Task item = The answer must be an exact copy of the lines from the one with "Open dropdown arrow next to New button" through the final line below, with no pictures and nothing else.

+ + + + + + +

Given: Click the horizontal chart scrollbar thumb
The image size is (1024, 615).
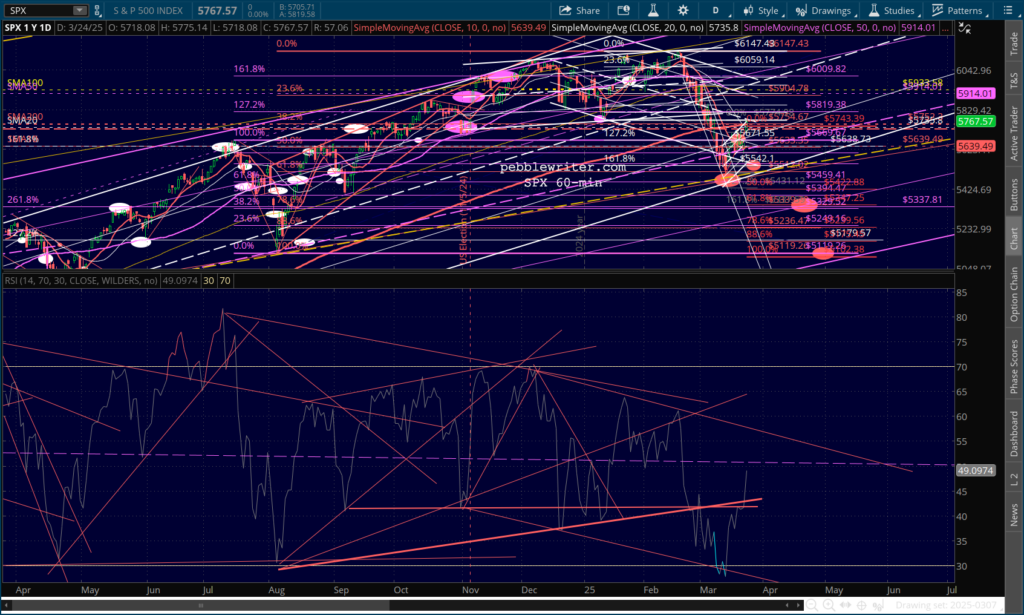Looking at the screenshot, I should pos(200,605).
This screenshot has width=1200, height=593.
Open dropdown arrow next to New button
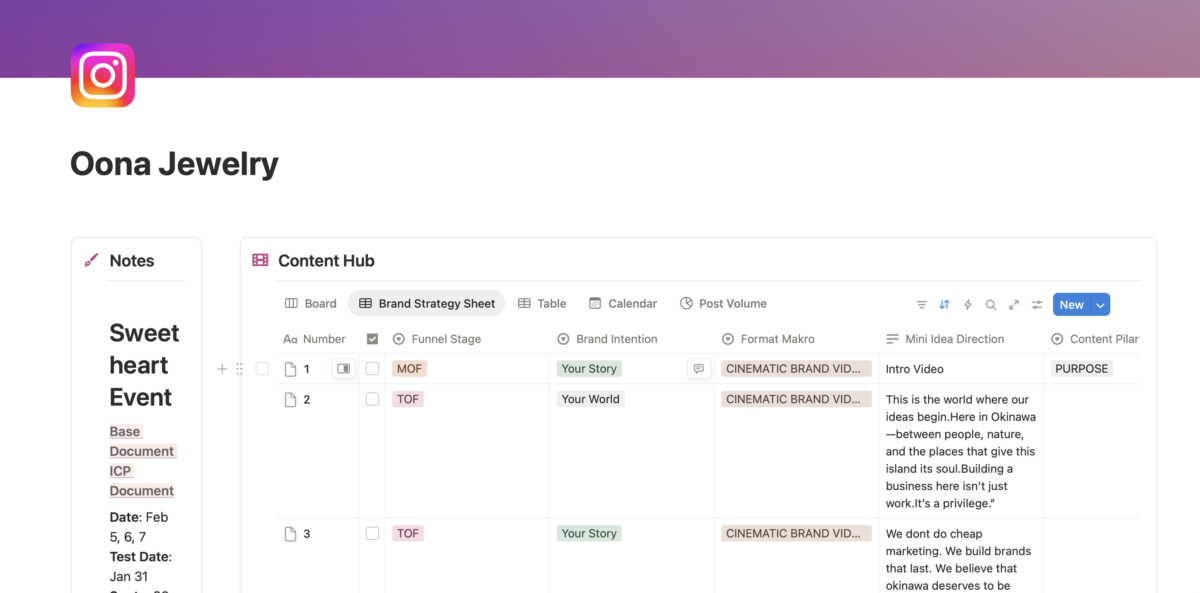[1100, 305]
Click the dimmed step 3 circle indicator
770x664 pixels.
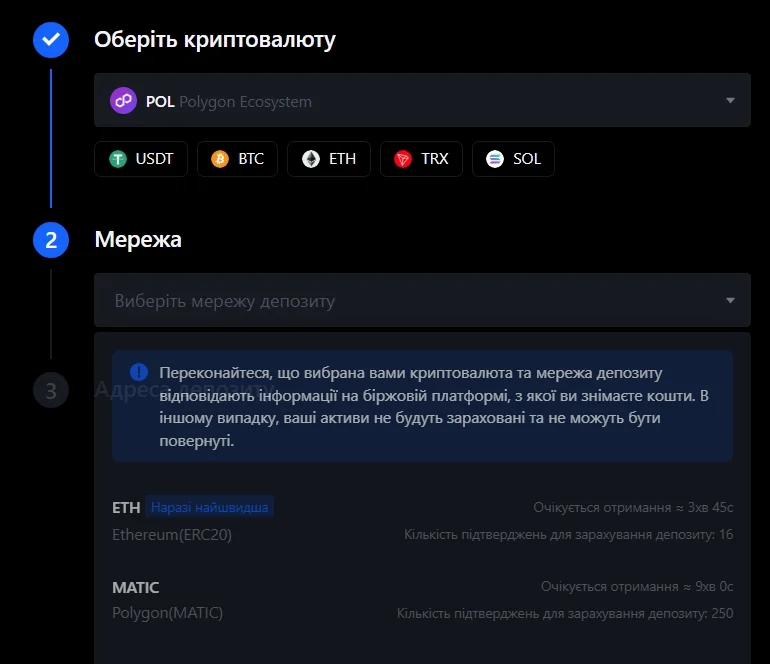[51, 390]
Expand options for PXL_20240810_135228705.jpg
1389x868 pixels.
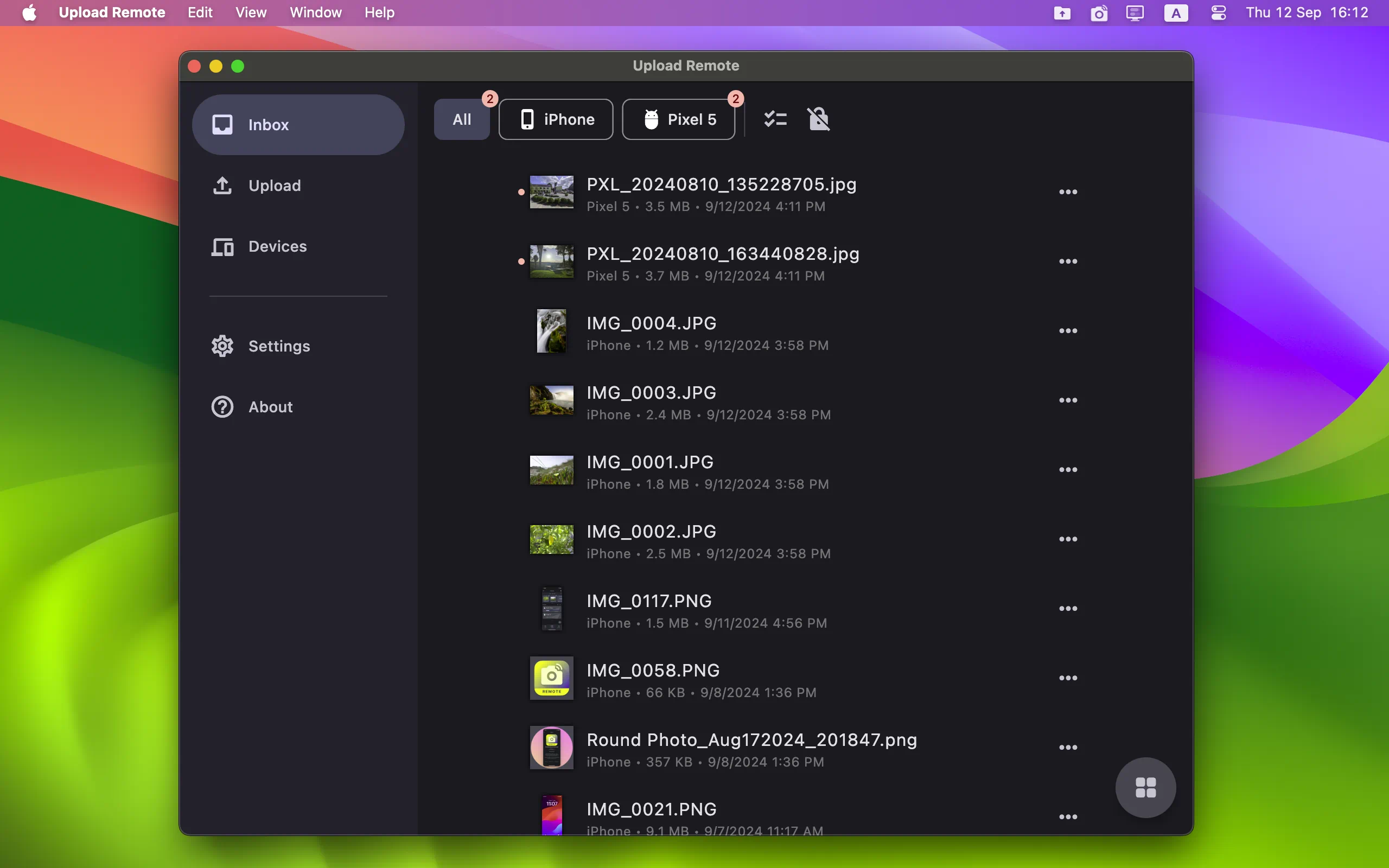click(x=1068, y=192)
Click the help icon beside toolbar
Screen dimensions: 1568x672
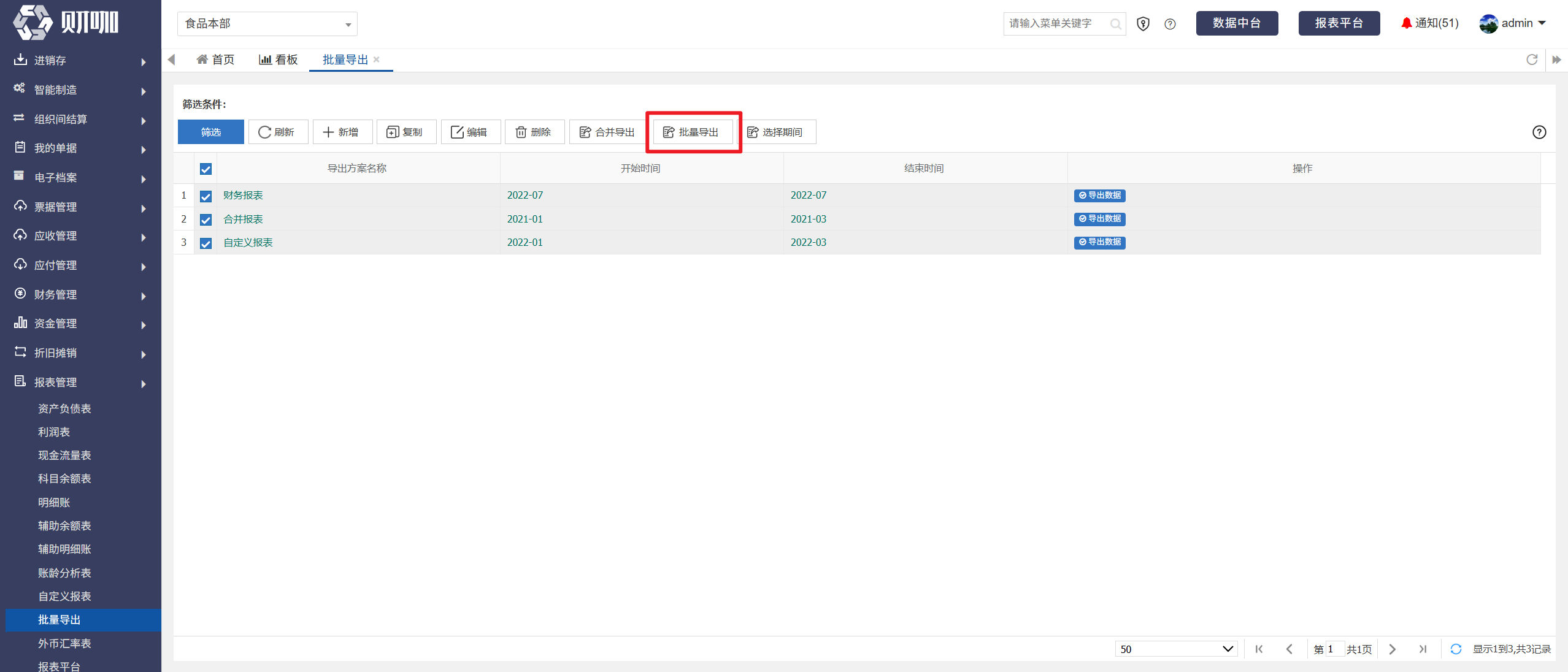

+ + + + + + +

Finished task =
Open dropdown arrow next to New button
[1100, 305]
Click the dimmed step 3 circle indicator
770x664 pixels.
[51, 390]
Expand options for PXL_20240810_135228705.jpg
1389x868 pixels.
click(x=1068, y=192)
Click the help icon beside toolbar
Screen dimensions: 1568x672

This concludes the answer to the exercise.